MANAMA, BAHRAIN, DEC. 22 -- Iraqi jet fighters on a rare long-distance raid today bombed and set ablaze four supertankers used for storage at Iran's Larak Island oil terminal in the Strait of Hormuz.
One of the tankers, the 564,739-ton Seawise Giant, is the world's largest.
Within hours, Iranian gunboats set out in the dark and attacked the Swedish supertanker Stena Concordia with machine-gun fire in the southern Persian Gulf, maritime salvage executives reported.
Iran, meanwhile, claimed that its forces killed or wounded 1,000 more Iraqis who tried to retake a strip of Iranian territory that the Tehran government said its forces had regained from Iraq on Monday. Iraq denied Iran's claim.
The shipping executives, who spoke on condition they not be identified, said the 273,616-ton Stena Concordia was not damaged in the Iranian attack and there were no injuries among its crew. There was no immediate word on the ship's destination. The ship had been attacked by Iranian gunboats in June.
Twenty-three tankers or freighters have been hit this month by the two warring sides of the Iran-Iraq "tanker war."
Iran retaliates for Iraqi strikes on a ship-for-ship basis, picking targets from among neutral tankers and freighters plying the southern gulf.
Iraqi pilots seldom hit the Larak and Sirri Island terminals because their jets must refuel in-flight to cover the distance to the Strait of Hormuz. All ships entering or leaving the gulf have to pass through the Strait of Hormuz. The two nations have been at war since September 1980.

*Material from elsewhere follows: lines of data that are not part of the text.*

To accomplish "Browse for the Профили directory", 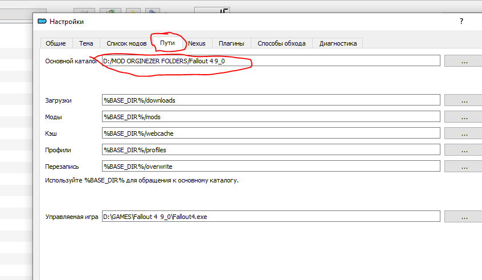I will [x=464, y=149].
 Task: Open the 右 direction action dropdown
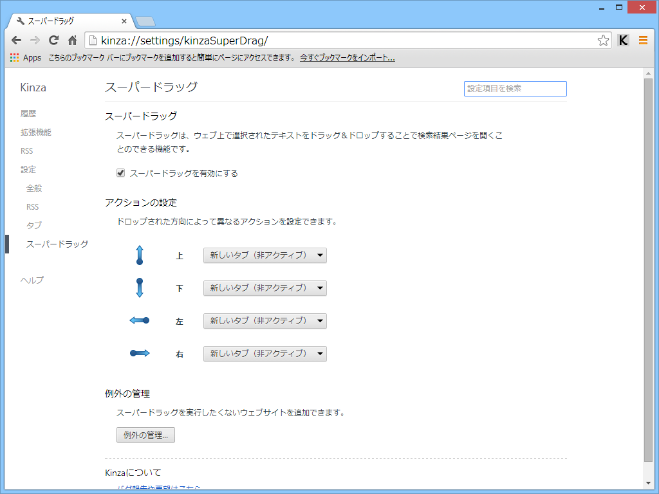point(265,354)
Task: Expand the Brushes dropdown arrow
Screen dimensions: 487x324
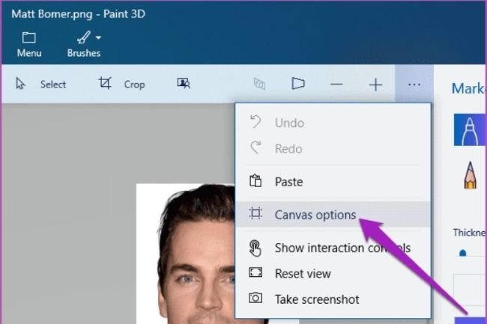Action: click(98, 38)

Besides the Seawise Giant, the other "mother ships" hit Tuesday were identified by shipping executives and by Lloyd's Shipping Intelligence Unit of London as the 392,985-ton Cypriot-flag White Rose, the 411,508-ton Liberian-flag World Petrobras and the 457,927-ton Burmah Enterprise, a British-flag vessel.
The executives said three tankers sustained heavy damage and that there were casualties, but they did not know how many.